Task brief
Which P values from one-tailed Fisher's exact tests does the passage on fan-in motifs and negative genetic interactions report? List every one.
Start of Passage shown
Given this result, we expect that in cases where we predict a fan-in motif within a protein complex, the A and C proteins have negative genetic interactions with each other. To address this, we compared fan-in A–C pairs with randomly chosen pairs from the same protein complex (that is, non-motif A–C pairs). Our results reveal that the fraction of negative genetic interactions increases by 50% when applying the evolutionary motif (from 23.5–35.8%; one-tailed Fisher’s exact test; P=0.00085; Fig. 3c). It should be noted that this enrichment of negative genetic interactions is not owing to the functional complementation by homologous genes resulting from intra-complex gene duplications, as the results are hardly affected by removing homologous gene pairs (from 22.7–33.0%; one-tailed Fisher’s exact test; P=0.012; Fig. 3c). As protein complexes are not necessarily active in standard laboratory conditions where genetic interactions have been measured, we expected that our test underestimates the predictive power. Indeed, when selecting for only protein complexes that are active in the cell (that is, B is essential) the predictive power even doubles (from 24.5–49.2%; one-tailed Fisher’s exact test; P=4.39e−05; Fig. 3c). Thus, the evolutionary model can predict protein pairs that have a negative genetic interaction significantly and substantially more often than random pairs from protein complexes. To further assess the performance of our model, we compared the prediction precision and sensitivity of it with a model by Pandey et al.¹⁸ by mapping their results to the protein complexes. This model has the highest known prediction accuracy and is also independent on genetic interaction information as input. Interestingly, our model has a twofold higher prediction precision (precision—TruePositives/TruePositives+FalsePositives: 0.36 versus 0.18; sensitivity—TruePositives/TruePositives+FalseNegatives: 0.47 versus 0.78). Notably, our model still has a precision of >0.3 when parameterized to the same sensitivity as Pandey’s model (Supplementary Fig. S3).
End of Passage shown
Start of Data excerpts
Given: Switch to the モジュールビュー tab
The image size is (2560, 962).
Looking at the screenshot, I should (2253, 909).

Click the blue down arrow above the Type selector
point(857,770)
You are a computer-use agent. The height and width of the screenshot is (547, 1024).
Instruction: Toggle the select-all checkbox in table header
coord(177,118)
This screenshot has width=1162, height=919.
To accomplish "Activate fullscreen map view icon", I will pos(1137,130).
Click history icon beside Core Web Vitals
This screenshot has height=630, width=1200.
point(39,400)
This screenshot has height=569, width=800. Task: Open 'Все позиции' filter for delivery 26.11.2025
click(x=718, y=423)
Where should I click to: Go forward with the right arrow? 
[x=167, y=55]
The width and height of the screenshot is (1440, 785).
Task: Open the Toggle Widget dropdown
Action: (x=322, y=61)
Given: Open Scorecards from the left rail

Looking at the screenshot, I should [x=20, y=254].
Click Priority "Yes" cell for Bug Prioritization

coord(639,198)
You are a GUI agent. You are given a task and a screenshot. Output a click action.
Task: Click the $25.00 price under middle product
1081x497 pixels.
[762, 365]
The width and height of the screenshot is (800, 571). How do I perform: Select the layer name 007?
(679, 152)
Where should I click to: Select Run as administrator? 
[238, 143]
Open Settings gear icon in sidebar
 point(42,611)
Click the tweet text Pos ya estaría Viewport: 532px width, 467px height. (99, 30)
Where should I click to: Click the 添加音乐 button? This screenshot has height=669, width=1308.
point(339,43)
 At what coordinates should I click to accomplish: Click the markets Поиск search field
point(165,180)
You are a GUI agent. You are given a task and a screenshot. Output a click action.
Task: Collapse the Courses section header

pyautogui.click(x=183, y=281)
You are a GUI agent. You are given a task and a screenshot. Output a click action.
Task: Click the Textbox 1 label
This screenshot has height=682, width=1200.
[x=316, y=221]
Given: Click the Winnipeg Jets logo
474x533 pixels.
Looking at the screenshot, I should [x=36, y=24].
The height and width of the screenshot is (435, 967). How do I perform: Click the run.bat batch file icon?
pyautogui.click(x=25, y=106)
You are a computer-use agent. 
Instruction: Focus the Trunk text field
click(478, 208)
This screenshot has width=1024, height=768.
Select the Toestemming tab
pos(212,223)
End of Data excerpts
Worked solution
- P=0.00085 (fan-in A–C pairs versus non-motif pairs, 23.5–35.8%)
- P=0.012 (after removing homologous gene pairs, 22.7–33.0%)
- P=4.39e−05 (only protein complexes active in the cell, 24.5–49.2%)